Monthly Archives: October 2015

Walking / Schoolhouse

I’ve passed by this corner schoolhouse countless times, walking the road named after it. The abiding presence of the abode always slows my stride. Its placement in the wooded landscape, across from the old orchard, is what draws me in. The fieldstone facade angled there above the creek meets the bend in the road in perfect form. The schoolhouse came first. The road’s bend was once a schoolyard.

Schoolhouse, Michael Ast, 2015

I have yearned all the times in passing to peer inside. An elder couple has lived in the house since we settled in the neighborhood. Last week a giant dumpster was parked in the dirt drive. Today on my walk I found the dumpster gone and my face pressed against the windows looking in. I could make out handwritten notes left on furniture, “leave this”, “keep for Richard”, “trash”. A fresh pumpkin sits on the front porch, a rocking chair, a blooming mum.

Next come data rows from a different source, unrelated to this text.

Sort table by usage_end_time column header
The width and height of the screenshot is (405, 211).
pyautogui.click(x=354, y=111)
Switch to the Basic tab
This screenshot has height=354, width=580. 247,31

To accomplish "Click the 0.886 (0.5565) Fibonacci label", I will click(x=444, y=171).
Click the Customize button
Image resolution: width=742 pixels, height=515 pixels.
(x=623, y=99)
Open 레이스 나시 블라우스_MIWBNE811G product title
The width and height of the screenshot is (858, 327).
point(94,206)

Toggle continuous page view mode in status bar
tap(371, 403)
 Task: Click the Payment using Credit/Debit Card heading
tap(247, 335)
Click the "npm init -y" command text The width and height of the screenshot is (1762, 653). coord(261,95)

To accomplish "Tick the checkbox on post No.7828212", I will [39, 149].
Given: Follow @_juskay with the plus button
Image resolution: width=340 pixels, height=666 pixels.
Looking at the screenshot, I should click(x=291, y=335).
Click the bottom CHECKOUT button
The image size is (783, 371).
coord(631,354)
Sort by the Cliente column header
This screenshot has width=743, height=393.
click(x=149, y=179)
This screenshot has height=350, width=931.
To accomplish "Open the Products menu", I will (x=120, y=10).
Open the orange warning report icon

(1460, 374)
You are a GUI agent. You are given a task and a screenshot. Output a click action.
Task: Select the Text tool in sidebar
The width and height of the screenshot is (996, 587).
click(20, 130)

On the small iron table beside the front door a friend, I suppose, from the neighborhood, left a note, already yellowing, “. . . please let me know your new address.” The tone, addressing them by their first names, didn’t help my foreboding concern. I looked in the grass and brush, no fallen Sold sign, no Sale. I walked around the schoolhouse slowly, one lap, making pictures in the October calm. A hydrangea. The dried leaves of the patio grapevine. A Bethlehem star above the original doorway. Some Windsor chairs. The candle chandelier above them. The dining room window. Reflections. Looking again and again through the glass at the old school floor boards, the peeling paint on the wainscoting and crown molding, the residential modifications, the idealized values of the past settled among the disrupted new. A vacuum cleaner was left sprawled in the kitchen, still plugged in. Dirty dishes. Dim light coming from the hallway. A haunting in the history. Yet, all of it has the cliche’ mechanisms of romanticized cinema.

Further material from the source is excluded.